In the material below, find every line with "Orbitz" and pull it out.

'''

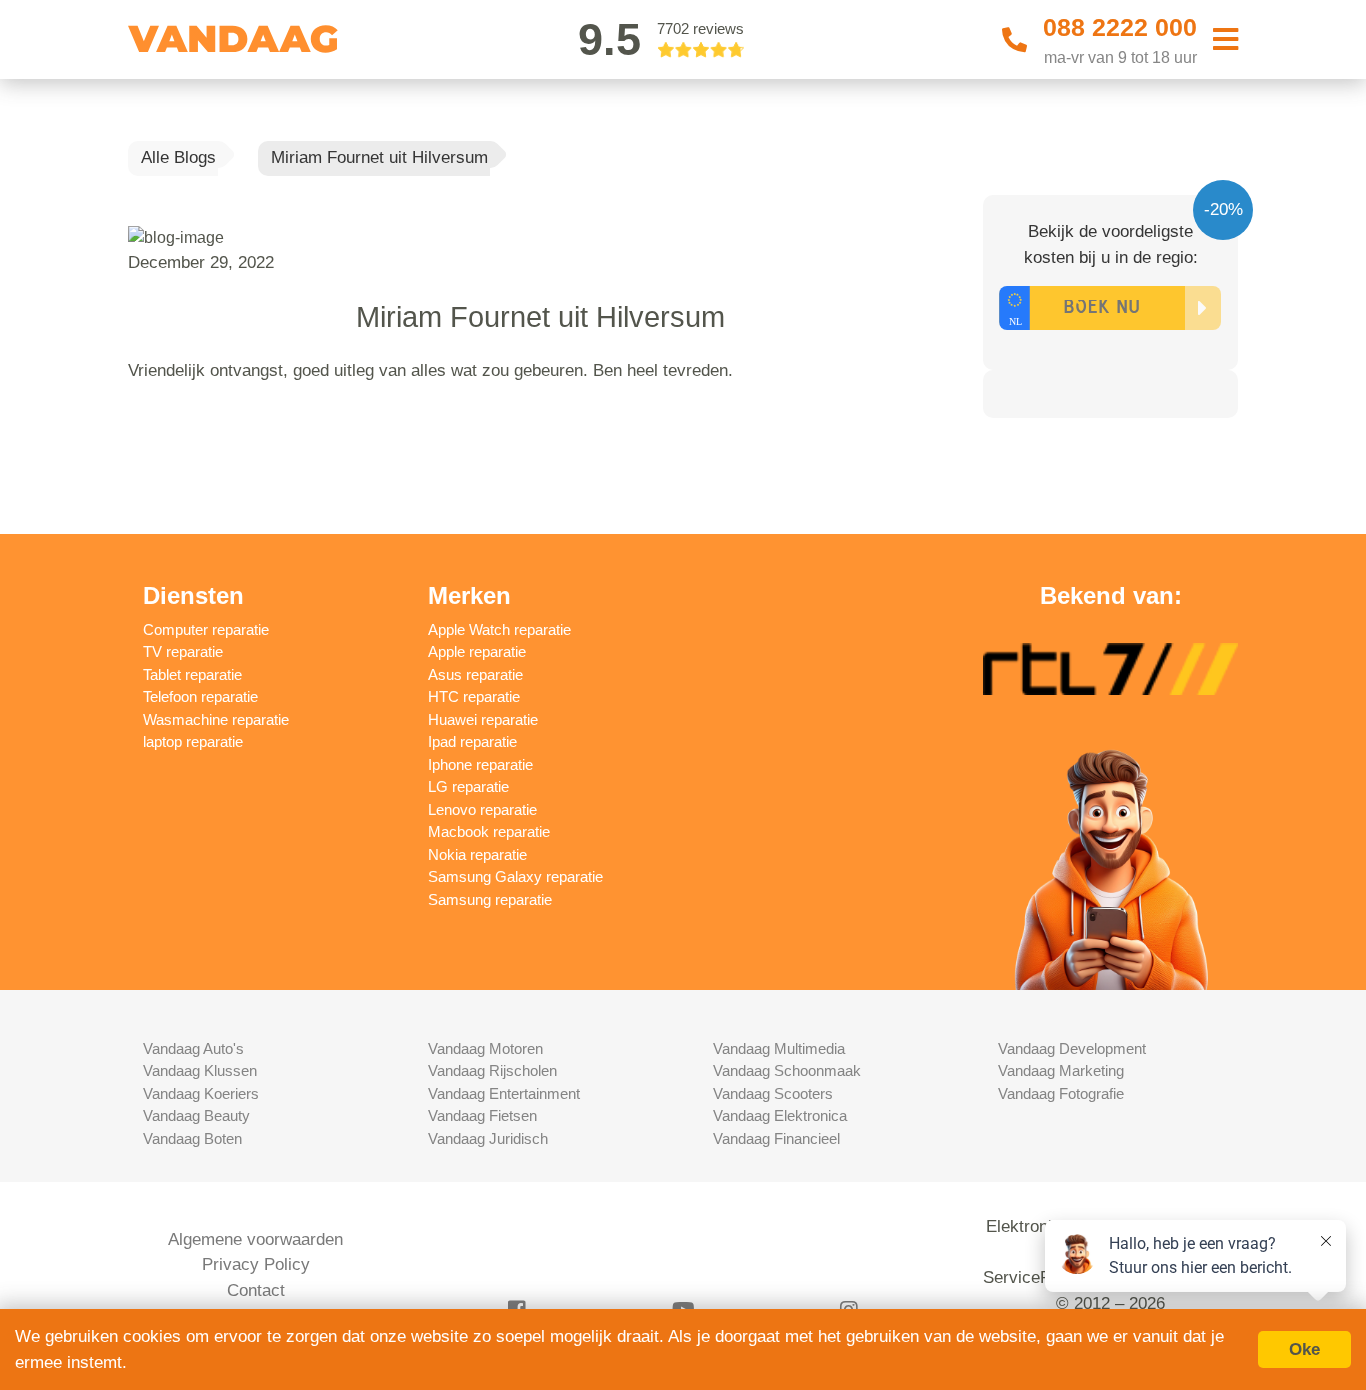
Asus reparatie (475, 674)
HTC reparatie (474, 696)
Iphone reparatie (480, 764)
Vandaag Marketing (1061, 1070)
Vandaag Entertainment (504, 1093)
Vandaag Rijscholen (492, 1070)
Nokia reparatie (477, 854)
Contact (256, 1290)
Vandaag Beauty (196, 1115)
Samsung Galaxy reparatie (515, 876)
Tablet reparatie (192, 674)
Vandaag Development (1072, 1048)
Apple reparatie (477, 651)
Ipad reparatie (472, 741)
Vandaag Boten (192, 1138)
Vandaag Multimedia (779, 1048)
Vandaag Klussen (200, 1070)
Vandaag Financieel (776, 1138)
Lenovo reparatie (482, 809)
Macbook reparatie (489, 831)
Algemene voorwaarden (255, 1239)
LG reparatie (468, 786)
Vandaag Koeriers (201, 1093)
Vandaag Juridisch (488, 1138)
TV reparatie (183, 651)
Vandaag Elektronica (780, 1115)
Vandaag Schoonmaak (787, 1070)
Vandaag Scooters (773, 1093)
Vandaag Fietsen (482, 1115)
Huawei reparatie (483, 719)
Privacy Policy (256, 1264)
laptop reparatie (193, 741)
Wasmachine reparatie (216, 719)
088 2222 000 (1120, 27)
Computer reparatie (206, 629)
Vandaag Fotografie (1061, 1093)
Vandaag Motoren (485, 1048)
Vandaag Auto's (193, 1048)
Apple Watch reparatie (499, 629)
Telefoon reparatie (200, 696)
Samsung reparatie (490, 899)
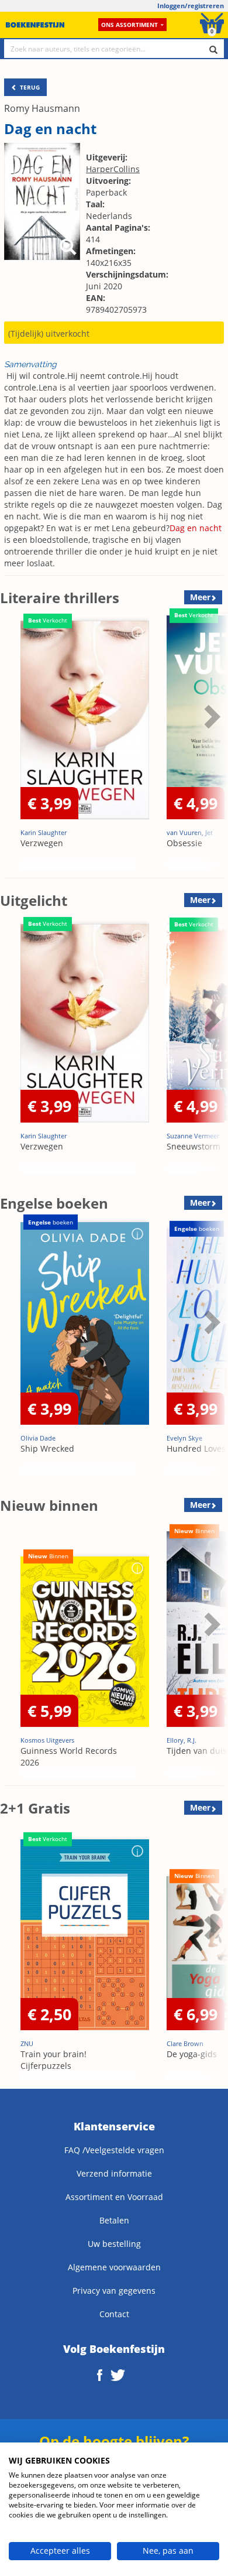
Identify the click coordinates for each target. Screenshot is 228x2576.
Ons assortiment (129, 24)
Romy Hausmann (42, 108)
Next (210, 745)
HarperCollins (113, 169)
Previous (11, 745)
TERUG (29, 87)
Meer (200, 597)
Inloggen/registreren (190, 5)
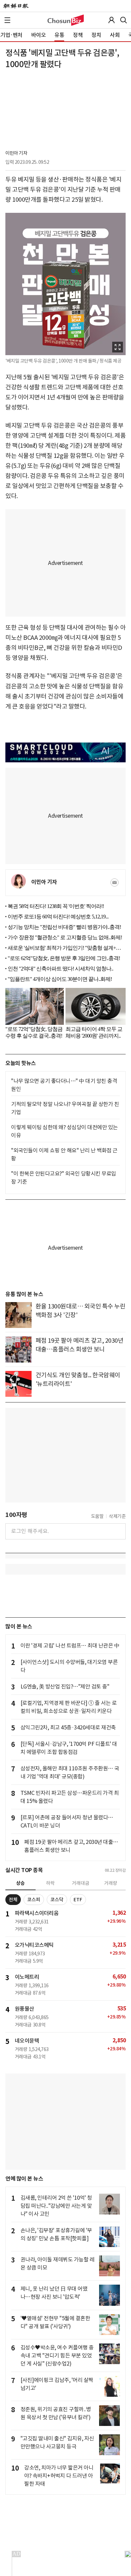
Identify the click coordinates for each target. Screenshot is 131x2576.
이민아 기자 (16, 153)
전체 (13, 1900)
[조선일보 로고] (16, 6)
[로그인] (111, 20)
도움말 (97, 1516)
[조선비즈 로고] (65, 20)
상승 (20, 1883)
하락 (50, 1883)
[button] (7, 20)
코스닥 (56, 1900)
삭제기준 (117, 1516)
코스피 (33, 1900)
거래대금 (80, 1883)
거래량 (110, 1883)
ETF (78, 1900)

'''
'''

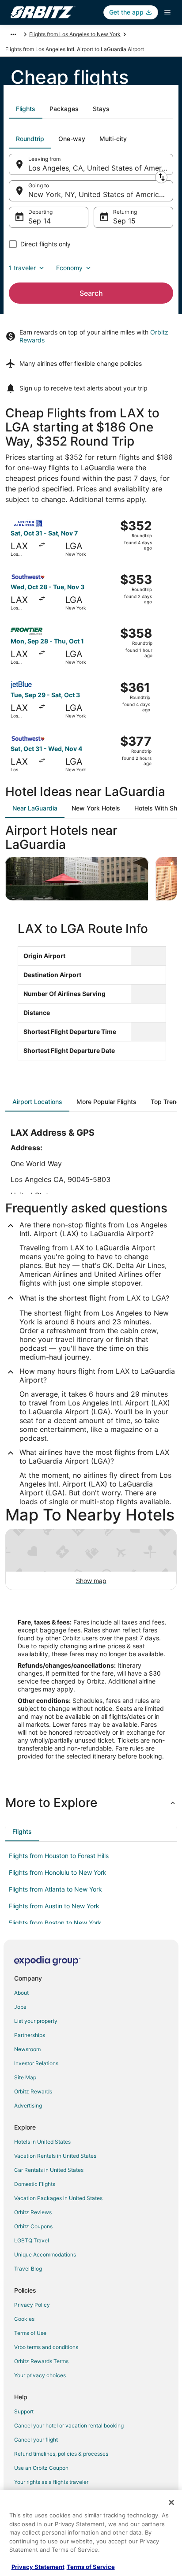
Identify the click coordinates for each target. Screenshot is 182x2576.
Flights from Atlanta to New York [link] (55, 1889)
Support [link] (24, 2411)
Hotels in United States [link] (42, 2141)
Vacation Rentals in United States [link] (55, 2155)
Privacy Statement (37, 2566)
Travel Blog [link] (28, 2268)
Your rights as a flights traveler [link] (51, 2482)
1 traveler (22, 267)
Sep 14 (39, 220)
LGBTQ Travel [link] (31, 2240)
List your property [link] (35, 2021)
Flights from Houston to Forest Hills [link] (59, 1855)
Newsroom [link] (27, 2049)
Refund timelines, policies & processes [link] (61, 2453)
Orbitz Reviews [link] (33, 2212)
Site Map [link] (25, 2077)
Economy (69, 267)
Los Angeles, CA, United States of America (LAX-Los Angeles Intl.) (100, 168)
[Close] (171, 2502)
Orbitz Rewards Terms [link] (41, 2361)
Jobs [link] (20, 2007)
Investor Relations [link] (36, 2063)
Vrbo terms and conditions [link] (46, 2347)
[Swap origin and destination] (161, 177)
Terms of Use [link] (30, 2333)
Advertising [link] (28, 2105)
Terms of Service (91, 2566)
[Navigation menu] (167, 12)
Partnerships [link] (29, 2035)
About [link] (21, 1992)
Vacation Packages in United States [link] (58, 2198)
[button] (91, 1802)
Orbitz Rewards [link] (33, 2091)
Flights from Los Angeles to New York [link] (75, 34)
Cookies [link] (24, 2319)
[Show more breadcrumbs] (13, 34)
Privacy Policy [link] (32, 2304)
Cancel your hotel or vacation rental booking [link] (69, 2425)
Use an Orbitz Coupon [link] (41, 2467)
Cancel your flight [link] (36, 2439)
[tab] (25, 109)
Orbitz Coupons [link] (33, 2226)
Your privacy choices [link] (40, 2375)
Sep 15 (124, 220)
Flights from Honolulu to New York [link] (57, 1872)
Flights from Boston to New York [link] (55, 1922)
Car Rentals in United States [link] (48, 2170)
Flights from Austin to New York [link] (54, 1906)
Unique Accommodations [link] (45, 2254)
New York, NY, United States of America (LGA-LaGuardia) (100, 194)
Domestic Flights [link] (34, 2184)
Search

'''

**TASK ANSWER**
Orbitz Reviews [link] (33, 2212)
Orbitz Rewards Terms [link] (41, 2361)
Orbitz Rewards [link] (33, 2091)
Use an Orbitz Coupon [link] (41, 2467)
Orbitz Coupons [link] (33, 2226)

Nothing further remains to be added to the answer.